**Assignment**
Nothing but text lines should be duplicated: start with the first line of the listing below and stop after the line holding "This screenshot has height=579, width=1080.", omitting pictures.

---*---

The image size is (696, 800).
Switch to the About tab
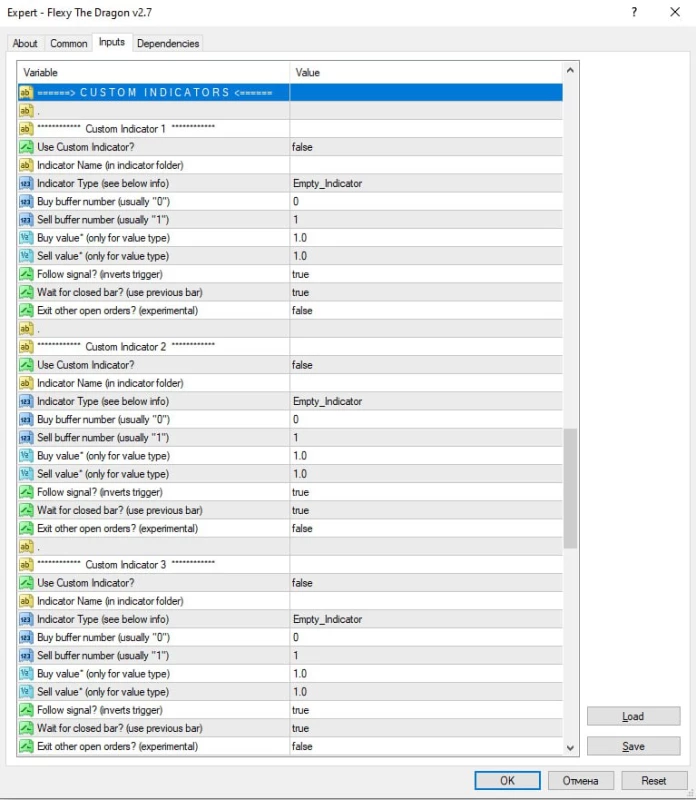(25, 43)
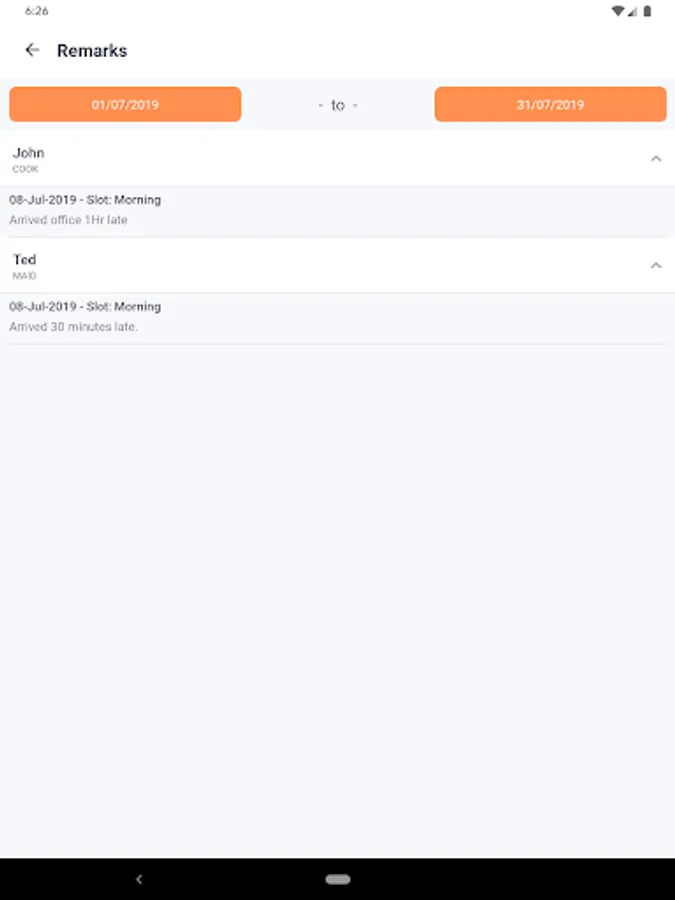Tap John's 08-Jul-2019 Morning slot line
Viewport: 675px width, 900px height.
click(x=85, y=200)
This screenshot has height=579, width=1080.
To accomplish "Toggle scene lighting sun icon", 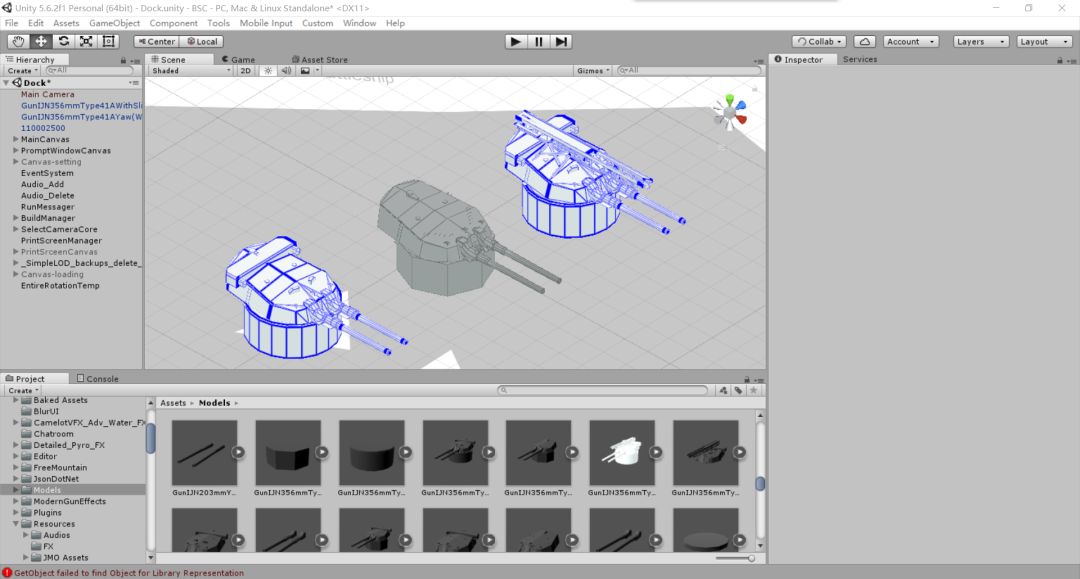I will [268, 71].
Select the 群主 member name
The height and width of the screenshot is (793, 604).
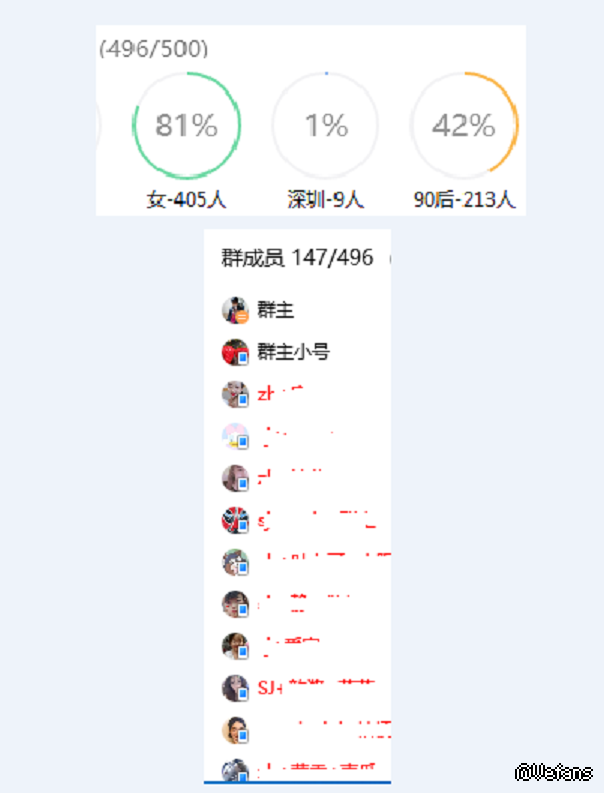point(276,311)
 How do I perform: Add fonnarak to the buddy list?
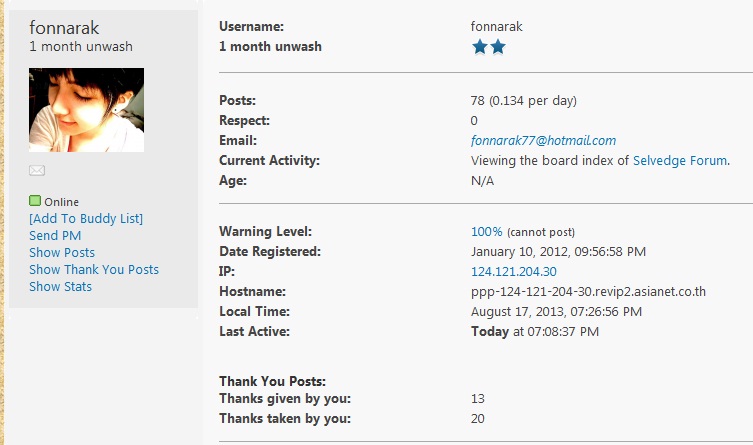tap(86, 218)
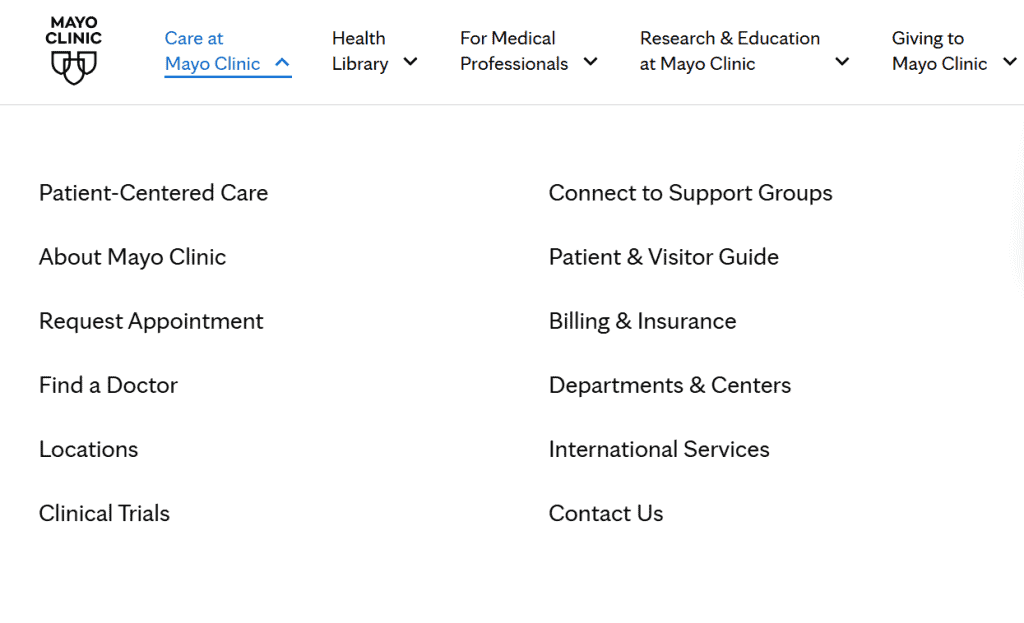Click the Contact Us link
The width and height of the screenshot is (1024, 623).
tap(605, 513)
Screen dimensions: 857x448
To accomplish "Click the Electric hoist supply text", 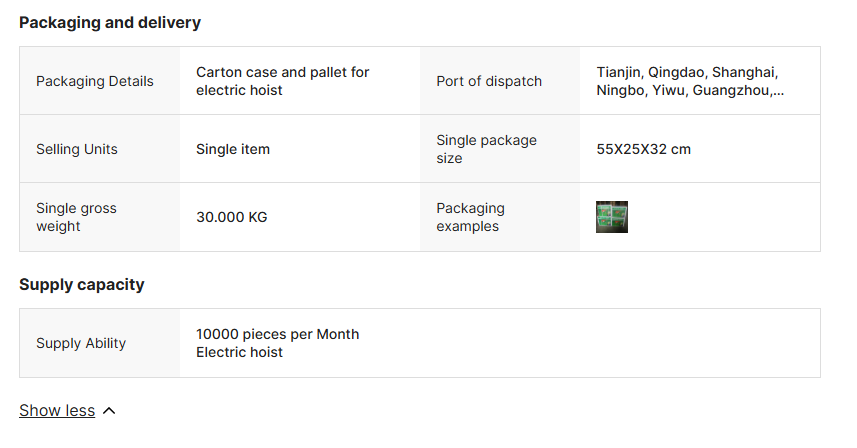I will coord(239,352).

---*---

**Response to the task**
The image size is (696, 800).
Switch to the About tab
(25, 43)
Tap John's 08-Jul-2019 Morning slot line
Viewport: 675px width, 900px height.
click(x=85, y=200)
This screenshot has height=579, width=1080.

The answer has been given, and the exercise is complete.